2007 studio album by Belanova

Fantasía Pop (Spanish for: Pop Fantasy) is the third studio album by Mexican electropop band Belanova. It was released worldwide in September 2007. The album was recorded in Argentina. The lead single, "Baila Mi Corazón" premiered on July 2 on Mexican radio station Los 40 Principales.

It was certified gold by AMPROFON in Mexico only three days after its release, for selling over 50,000 copies. The album entered the Mexican charts at number eighteen and went to number one in its third week. "Baila Mi Corazón" ranked in the top twenty in the U.S. Latin Pop Airplay. "Cada Que..." went on to sell over 200,000 downloads in the United States alone. When the album was certified Platinum in March 2008 in Mexico, the band made history when it was published that digital sales of the album were five times higher than the physical sales. The album was released in Spain in early April 2008.

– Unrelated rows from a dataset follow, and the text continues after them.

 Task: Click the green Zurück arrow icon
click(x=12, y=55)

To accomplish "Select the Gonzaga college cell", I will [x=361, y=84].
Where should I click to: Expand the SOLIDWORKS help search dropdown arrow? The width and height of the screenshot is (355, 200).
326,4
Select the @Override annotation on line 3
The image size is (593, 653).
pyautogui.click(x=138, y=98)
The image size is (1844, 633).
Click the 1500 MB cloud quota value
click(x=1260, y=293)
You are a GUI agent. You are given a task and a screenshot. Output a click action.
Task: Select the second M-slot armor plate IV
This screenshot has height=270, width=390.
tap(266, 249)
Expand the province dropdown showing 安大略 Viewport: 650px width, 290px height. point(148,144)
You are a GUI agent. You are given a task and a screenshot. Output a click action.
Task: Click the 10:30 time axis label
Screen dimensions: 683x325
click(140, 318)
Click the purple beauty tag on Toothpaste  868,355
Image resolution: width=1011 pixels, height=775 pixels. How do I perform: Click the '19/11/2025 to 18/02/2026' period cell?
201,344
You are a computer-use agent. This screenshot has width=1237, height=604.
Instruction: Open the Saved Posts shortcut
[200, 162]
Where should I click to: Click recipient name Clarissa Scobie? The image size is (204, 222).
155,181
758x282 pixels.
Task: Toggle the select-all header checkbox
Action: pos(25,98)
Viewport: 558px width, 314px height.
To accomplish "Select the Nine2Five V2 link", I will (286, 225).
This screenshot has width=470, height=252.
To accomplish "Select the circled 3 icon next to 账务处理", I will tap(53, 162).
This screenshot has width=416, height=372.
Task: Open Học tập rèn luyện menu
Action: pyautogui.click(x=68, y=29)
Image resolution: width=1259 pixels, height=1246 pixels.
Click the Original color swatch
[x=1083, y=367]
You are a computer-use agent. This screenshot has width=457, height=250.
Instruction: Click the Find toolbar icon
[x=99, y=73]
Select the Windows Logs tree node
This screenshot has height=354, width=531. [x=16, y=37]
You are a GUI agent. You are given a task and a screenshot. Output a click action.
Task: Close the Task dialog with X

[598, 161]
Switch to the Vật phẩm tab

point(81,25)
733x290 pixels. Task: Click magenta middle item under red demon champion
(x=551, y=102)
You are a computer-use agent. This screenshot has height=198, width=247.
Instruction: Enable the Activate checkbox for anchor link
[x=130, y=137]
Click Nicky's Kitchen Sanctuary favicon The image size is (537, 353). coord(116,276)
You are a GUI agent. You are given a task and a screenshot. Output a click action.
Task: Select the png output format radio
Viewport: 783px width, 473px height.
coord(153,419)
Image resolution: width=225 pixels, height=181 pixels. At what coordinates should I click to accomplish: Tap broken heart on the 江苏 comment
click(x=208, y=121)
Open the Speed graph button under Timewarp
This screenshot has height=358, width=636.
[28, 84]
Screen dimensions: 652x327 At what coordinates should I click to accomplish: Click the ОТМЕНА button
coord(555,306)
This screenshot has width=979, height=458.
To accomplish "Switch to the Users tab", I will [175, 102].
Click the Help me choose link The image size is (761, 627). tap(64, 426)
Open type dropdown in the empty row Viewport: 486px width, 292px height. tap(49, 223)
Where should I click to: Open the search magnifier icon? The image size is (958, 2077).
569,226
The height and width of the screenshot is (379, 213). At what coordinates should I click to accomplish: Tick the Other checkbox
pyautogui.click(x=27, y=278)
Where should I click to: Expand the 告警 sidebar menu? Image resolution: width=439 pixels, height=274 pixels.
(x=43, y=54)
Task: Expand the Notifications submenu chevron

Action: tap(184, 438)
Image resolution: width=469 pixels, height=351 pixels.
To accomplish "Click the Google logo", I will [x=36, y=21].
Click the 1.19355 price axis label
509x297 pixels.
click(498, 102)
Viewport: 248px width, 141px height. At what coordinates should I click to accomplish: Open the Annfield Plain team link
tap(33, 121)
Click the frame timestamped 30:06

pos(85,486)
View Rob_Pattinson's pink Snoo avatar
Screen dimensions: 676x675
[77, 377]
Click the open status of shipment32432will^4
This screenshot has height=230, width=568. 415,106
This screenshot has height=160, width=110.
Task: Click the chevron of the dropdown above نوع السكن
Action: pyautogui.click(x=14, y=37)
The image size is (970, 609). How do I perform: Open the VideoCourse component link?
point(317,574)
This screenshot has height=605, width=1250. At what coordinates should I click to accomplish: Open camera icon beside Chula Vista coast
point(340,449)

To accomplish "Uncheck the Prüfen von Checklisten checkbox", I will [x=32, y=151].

It won Best Pop Album by a Duo or Group with Vocals at the 9th Latin Grammy Awards. At the MTV Latin America Awards 2008, Belanova won Best North Artist and Video of the Year for "One, Two, Three, Go!".

Professional ratings
Review scores
| Source | Rating |
| Allmusic | Star |

==Track listing==
All tracks by Belanova

Fantasía Pop

Fantasía Pop - Deluxe Edition

(Released 28 July 2008 in Mexico and 29 July 2008 in the United States)
- CD
11-Track CD, as well as the bonus tracks:

12. "Mírame" - 3:05

13. "Baila Mi Corazón" [Mijangos & Elorza Bossa Radio Edit] - 4:01

14. "Baila Mi Corazón" [Mariano Ochoa Remix] - 4:20

15. "Baila Mi Corazón" [Imazué Latin Soul Mix Radio Edit] - 4:04

16. "Cada Que..." [DJ Raff Remix Radio Edit] - 4:47

17. "Cada Que..." [Mood-Fu Remix] - 4:00

18. "Toma Mi Mano" [Demo] - 2:09

- Bonus DVD
1. "Baila Mi Corazón"
2. "Cada Que..."
3. "Toma Mi Mano"
4. Making of "Cada Que..."
5. Exclusive Images
6. Belanova - Photo Gallery

| No. | Title | Length |
|---|---|---|
| 1. | "Baila Mi Corazón" ("Dance My Heart") | 3:36 |
| 2. | "One, Two, Three, Go! (1, 2, 3, Go!)" | 2:45 |
| 3. | "Por esta vez" ("For This Time") | 3:19 |
| 4. | "Rockstar" | 3:06 |
| 5. | "Paso el tiempo" ("Time Passed") | 3:27 |
| 6. | "Vestida de azul" ("Dressed in Blue") | 3:36 |
| 7. | "Cada Que..." ("Whenever") | 3:44 |
| 8. | "Aún" ("Still") | 3:16 |
| 9. | "Bye Bye" | 2:24 |
| 10. | "Toma Mi Mano" ("Take My Hand") | 2:33 |
| 11. | "Dulce fantasía" ("Sweet Fantasy") | 3:23 |

==Personnel==
===Belanova===
- Denisse Guerrero – vocals
- Ricardo Arreola – guitar, bass
- Edgar Huerta – keyboards

===Additional personnel===
- Fito Páez: Piano on "Toma Mi Mano"
- Cachorro López: Baritone guitar on "Por Esta Vez"
- Sebastián Schon: Acoustic guitars on "Vestida de Azúl" and "Dulce Fantasía"

==Production==
- Arranged by Belanova
- Produced by Belanova and Cachorro López
- Recorded at Mondo Mix by Sebastián Schon; assisted by Demián Nava and Edgar Huerta
- Mixed at Mondo Mix by Cesar Sogbe (except "Baila Mi Corazón"; mixed at Masterhouse in Miami)
- Mastered by Tom Baker at Precision Mastering, Los Angeles, CA.

===Other personnel===
- Photography: Fernando, Gerardo Montiel and Soni Maya.
- Art Direction and Design: Pico Adworks

==Charts==

| Chart (2007) | Peak position |
|---|---|
| Mexican Albums Chart | 1 |
| Mexican Latin Albums Chart | 1 |
| U.S. Billboard Latin Albums | 18 |
| U.S. Billboard Latin Pop Albums | 8 |
| U.S. Billboard Heatseekers | 11 |
| U.S. Billboard Heatseekers (South Central) | 3 |

==Certifications==

| Region | Certification | Certified units/sales |
| Ecuador | — | 50,000 |
| Mexico (AMPROFON) | Gold | 50,000^{^} |
^{^} Shipments figures based on certification alone.